Seán Callery works in the communications team at the Law Society of Scotland and recently spent a day volunteering with Home Start Edinburgh West and South West.


I’m not a parent and I have no experience of working with parents.

Or kids. I’ve never worked with them either.

Running a charity is another thing I know nearly nothing about.

Oh, and I’m not terribly familiar with west or south-west Edinburgh.

What on earth then did I have to offer a charity based in Edinburgh west and south-west which offers support to the parents of small children?

Nothing on the face of it. But as I realised recently, to be able to muck in and help out a charity doing great work, you don’t really have to know much about that work.

Focus instead on what you do know.

I work in communications and marketing. I help my employers (The Law Society of Scotland) communicate with their audiences and promote themselves. And funnily enough charities like Home-Start Edinburgh West and South West need to do that too.

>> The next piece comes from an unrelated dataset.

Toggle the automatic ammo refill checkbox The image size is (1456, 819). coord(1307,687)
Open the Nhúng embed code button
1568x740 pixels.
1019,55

They help parents who, for whatever reason, need a bit of support in their children’s early years. So they need to communicate with these parents.

They need volunteers to help them do this work and that means reaching out to potential supporters.

They also need donors and other funders to help them pay the bills. That requires communication and persuasion.

Small charities need to be able to shout to be heard and to stay in the front of people’s minds. Many of them just don’t have the resource to be able to do that.

And that’s exactly why they need volunteers.

I was amazed at how easy it was to apply the experience I have from my ‘day job’ to something which seems completely different.

I joined the HSEW team (Margot, Heather, Becky and Leigh) in their office on Gorgie Road for a day and quickly realised their communication challenges are more or less the same as those faced by any brand.

They need to write letters, send emails, update Facebook, tweet tweets, format web pages, distribute brochures, design leaflets, issue press releases and answer phones.

I was able to help out in some of these areas. But in all honesty, I barely scratched the surface.

Home Start Edinburgh West and South West is run by an incredibly small team who have a massive workload. And as you’d expect, communication isn’t always the priority. But they do realise its importance and are unbelievably determined to do what needs to be done.

With a bit of guidance (which hopefully I was able to offer) they’ll continue to get to grips with the challenges they face in reaching the parents they aim to help and the donors and volunteers they in turn look to for support.

I guess the lesson in all of this is that whatever you do, there’s a good chance your experience and qualifications can be applied to a good cause.

And if I can offer a recommendation, I would advise that your charity should begin at Home Start.